Exercise prompt
List each line of the rows below that contains the word "what".

Working data

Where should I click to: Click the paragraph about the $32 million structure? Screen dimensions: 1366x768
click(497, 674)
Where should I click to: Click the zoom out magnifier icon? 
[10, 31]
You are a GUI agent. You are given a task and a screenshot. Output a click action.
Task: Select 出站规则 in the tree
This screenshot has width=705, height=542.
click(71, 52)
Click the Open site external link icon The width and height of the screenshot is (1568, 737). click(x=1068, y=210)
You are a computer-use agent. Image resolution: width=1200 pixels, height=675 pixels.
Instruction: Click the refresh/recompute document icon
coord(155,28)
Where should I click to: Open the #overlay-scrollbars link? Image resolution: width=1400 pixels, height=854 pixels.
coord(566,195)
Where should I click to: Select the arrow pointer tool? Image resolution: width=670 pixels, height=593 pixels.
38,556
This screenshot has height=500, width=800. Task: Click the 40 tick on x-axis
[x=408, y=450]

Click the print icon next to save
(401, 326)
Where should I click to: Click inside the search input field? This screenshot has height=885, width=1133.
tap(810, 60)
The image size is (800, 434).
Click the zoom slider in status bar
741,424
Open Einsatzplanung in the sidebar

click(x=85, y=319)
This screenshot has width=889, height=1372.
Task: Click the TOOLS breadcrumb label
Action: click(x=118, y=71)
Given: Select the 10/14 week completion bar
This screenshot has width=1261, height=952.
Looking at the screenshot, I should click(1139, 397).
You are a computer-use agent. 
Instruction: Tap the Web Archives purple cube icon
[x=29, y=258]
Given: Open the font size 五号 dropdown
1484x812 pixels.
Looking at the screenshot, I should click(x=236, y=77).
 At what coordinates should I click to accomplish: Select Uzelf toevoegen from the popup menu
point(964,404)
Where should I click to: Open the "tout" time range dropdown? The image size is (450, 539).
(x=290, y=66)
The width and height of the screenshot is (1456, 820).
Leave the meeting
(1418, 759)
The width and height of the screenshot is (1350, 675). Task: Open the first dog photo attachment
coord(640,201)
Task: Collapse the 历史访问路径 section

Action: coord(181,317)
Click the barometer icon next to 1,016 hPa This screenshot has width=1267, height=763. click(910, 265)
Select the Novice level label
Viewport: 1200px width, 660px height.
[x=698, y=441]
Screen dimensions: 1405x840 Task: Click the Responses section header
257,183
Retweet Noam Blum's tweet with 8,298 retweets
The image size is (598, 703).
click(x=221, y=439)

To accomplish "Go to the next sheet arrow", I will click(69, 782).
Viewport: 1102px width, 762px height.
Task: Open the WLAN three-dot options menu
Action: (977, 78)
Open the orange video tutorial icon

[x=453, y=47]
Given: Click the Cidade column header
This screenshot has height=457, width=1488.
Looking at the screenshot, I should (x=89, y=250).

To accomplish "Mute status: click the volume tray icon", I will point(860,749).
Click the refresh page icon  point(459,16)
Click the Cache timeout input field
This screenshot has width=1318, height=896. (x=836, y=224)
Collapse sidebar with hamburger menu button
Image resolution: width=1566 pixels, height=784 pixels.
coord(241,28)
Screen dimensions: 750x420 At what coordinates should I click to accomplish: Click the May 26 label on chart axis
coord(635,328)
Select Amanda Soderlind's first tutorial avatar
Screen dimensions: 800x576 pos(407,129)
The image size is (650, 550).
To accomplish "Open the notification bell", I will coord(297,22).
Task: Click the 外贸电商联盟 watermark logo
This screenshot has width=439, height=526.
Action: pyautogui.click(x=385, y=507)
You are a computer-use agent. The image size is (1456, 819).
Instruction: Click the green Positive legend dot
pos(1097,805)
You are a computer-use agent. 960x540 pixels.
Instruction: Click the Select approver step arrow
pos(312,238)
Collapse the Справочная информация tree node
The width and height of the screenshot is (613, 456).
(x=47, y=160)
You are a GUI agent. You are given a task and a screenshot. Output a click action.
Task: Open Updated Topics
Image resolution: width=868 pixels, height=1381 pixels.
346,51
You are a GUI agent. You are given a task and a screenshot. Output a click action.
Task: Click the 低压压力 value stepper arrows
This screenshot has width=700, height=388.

Final result
 At what coordinates should I click to accomplish: Select Uzelf toevoegen from the popup menu
Screen dimensions: 750x420 At what coordinates should I click to accomplish: Click the May 26 label on chart axis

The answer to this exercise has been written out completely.